▸ **About this exercise**:
Take the data from its first line. Print each line exactly until the line containing "Overview (33, 199)" has been printed too.

Collected data:

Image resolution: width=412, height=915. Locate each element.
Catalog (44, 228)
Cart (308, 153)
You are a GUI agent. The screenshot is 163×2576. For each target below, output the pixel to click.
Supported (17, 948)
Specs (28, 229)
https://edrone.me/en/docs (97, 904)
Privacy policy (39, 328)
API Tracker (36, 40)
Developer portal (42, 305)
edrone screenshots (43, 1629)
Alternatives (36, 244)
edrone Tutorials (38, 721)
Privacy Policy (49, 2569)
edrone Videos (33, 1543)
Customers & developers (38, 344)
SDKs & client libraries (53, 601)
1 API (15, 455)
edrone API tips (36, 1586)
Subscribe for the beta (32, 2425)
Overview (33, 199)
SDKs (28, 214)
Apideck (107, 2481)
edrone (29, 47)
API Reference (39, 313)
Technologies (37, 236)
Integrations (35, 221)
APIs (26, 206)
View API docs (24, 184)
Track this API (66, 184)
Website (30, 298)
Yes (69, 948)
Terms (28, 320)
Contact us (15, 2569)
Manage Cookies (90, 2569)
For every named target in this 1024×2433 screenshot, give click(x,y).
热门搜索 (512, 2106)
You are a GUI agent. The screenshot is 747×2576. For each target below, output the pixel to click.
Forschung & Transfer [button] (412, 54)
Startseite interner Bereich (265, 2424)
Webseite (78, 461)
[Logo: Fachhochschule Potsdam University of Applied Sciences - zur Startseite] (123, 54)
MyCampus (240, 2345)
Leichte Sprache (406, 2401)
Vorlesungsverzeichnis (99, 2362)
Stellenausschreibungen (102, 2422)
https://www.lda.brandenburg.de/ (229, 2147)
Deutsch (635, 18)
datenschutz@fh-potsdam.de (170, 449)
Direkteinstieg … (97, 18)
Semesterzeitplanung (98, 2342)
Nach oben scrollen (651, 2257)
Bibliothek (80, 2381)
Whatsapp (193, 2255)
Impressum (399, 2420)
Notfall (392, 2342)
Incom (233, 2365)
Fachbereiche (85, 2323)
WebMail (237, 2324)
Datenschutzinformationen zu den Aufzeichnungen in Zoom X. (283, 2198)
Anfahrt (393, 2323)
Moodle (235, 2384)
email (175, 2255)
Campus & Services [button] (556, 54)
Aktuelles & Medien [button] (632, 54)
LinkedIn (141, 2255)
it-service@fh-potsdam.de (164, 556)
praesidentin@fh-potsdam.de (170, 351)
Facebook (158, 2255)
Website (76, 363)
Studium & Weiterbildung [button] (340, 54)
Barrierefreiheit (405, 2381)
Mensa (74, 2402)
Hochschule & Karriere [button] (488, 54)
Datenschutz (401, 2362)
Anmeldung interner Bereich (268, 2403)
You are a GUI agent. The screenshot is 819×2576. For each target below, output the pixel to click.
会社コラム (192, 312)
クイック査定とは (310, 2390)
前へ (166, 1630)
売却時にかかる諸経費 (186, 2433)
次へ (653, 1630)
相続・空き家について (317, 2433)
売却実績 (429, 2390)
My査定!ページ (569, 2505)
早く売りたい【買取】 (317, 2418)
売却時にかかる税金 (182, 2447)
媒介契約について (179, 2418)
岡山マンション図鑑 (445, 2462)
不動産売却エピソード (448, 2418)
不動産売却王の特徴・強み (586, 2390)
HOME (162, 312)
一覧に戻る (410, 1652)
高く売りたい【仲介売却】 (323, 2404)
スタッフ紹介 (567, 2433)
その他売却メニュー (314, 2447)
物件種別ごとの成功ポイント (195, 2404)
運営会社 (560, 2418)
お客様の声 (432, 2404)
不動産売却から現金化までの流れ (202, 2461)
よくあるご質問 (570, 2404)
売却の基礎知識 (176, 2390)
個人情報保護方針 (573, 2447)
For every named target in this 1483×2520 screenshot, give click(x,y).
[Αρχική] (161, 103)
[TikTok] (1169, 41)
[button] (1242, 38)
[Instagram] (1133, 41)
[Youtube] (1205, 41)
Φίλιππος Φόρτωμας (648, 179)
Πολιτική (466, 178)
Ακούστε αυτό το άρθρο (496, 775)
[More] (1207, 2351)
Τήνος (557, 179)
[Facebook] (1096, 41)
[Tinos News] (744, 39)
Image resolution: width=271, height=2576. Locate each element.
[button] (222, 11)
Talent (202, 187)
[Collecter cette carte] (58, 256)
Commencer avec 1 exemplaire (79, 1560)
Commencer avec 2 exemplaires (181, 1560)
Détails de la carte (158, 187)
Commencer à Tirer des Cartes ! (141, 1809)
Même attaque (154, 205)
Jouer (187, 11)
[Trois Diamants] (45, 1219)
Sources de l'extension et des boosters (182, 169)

▸ **Response area**:
Image resolution: width=412, height=915. Locate each element.
Catalog (44, 228)
Cart (308, 153)
You are a GUI agent. The screenshot is 163×2576. For each target below, output the pixel to click.
Supported (17, 948)
Specs (28, 229)
https://edrone.me/en/docs (97, 904)
Privacy policy (39, 328)
API Tracker (36, 40)
Developer portal (42, 305)
edrone screenshots (43, 1629)
Alternatives (36, 244)
edrone Tutorials (38, 721)
Privacy Policy (49, 2569)
edrone Videos (33, 1543)
Customers & developers (38, 344)
SDKs & client libraries (53, 601)
1 API (15, 455)
edrone API tips (36, 1586)
Subscribe for the beta (32, 2425)
Overview (33, 199)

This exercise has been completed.